Reorder sections


Reorder text sections in an e-book based on a user-provided function.


epub_reorder(data, .f, pattern)



a data frame created by epub.


a scalar function to determine a single row index based on a matched regular expression. It must take two strings, the text and the pattern, and return a single number. See examples.


regular expression passed to .f.


Many e-books have chronologically ordered sections based on quality metadata. This results in properly book sections in the nested data frame. However, some poorly formatted e-books have their internal sections occur in an arbitrary order. This can be frustrating to work with when doing text analysis on each section and where order matters.

This function addresses this case by reordering the text sections in the nested data frame based on a user-provided function that re-indexes the data frame rows based on their content. In general, the approach is to find something in the content of each section that describes the section order. For example, epub_recombine can use a regular expression to identify chapters. Taking this a step further, epub_reorder can use a function that works with the same information to reorder the rows.

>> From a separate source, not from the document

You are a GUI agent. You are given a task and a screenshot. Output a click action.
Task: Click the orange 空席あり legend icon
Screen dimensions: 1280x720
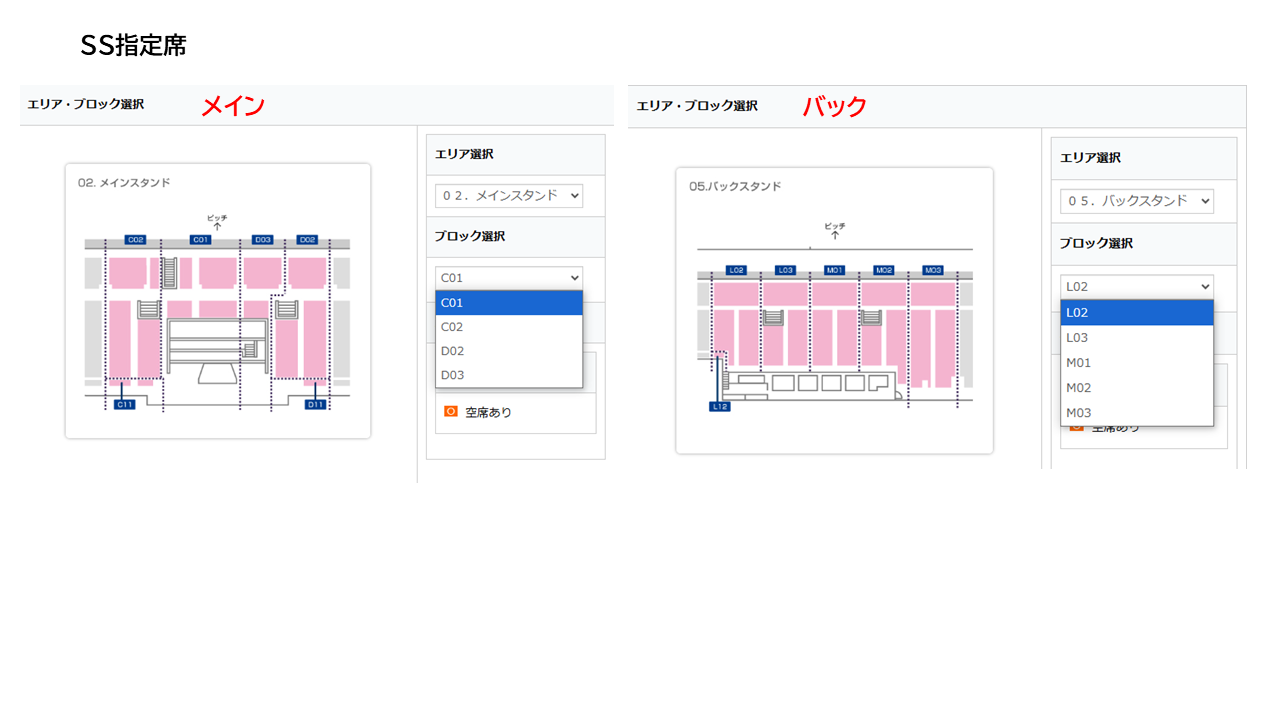450,411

It is enough in the former case to identify where in the text the pattern occurs. There is no need to extract numeric ordering from it. The latter takes more effort. In the example EPUB file included in epubr, chapters can be identified using a pattern of the word CHAPTER in capital letters followed by a space and then some Roman numerals. The user must provide a function that would parse the Roman numerals in this pattern so that the rows of the data frame can be reordered properly.


a data frame


file <- system.file("dracula.epub", package = "epubr")
x <- epub(file) # parse entire e-book
x <- epub_recombine(x, "CHAPTER [IVX]+", sift = list(n = 1000)) # clean up

x$data[[1]] <- sample_frac(x$data[[1]]) # randomize rows for example

f <- function(x, pattern) as.numeric(as.roman(gsub(pattern, "\\1", x)))
x <- epub_reorder(x, f, "^CHAPTER ([IVX]+).*")